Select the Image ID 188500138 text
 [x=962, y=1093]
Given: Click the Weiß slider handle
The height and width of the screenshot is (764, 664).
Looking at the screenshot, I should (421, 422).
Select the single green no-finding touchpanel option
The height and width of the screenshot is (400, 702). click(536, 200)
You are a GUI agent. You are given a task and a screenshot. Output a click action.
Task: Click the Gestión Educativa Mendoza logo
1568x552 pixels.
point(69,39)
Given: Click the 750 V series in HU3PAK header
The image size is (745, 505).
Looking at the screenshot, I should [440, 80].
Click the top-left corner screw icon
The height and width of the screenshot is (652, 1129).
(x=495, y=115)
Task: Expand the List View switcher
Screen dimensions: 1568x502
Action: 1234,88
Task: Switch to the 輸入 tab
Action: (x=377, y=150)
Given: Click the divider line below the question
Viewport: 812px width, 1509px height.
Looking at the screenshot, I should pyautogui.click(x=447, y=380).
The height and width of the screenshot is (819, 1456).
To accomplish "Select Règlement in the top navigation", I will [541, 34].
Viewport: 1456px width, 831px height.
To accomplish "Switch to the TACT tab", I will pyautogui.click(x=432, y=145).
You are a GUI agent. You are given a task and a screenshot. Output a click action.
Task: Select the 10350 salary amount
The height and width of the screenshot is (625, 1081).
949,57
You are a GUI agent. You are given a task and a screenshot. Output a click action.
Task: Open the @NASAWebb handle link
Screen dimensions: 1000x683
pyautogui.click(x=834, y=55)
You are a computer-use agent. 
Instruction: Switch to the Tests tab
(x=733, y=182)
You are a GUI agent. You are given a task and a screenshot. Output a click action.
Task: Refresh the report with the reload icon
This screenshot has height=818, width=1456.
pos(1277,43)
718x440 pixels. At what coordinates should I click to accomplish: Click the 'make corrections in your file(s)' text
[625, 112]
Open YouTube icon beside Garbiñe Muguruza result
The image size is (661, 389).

**Task goal**
I need every line from the material that contains the word "Open".

**Expected answer**
Task: Open the @NASAWebb handle link
Open YouTube icon beside Garbiñe Muguruza result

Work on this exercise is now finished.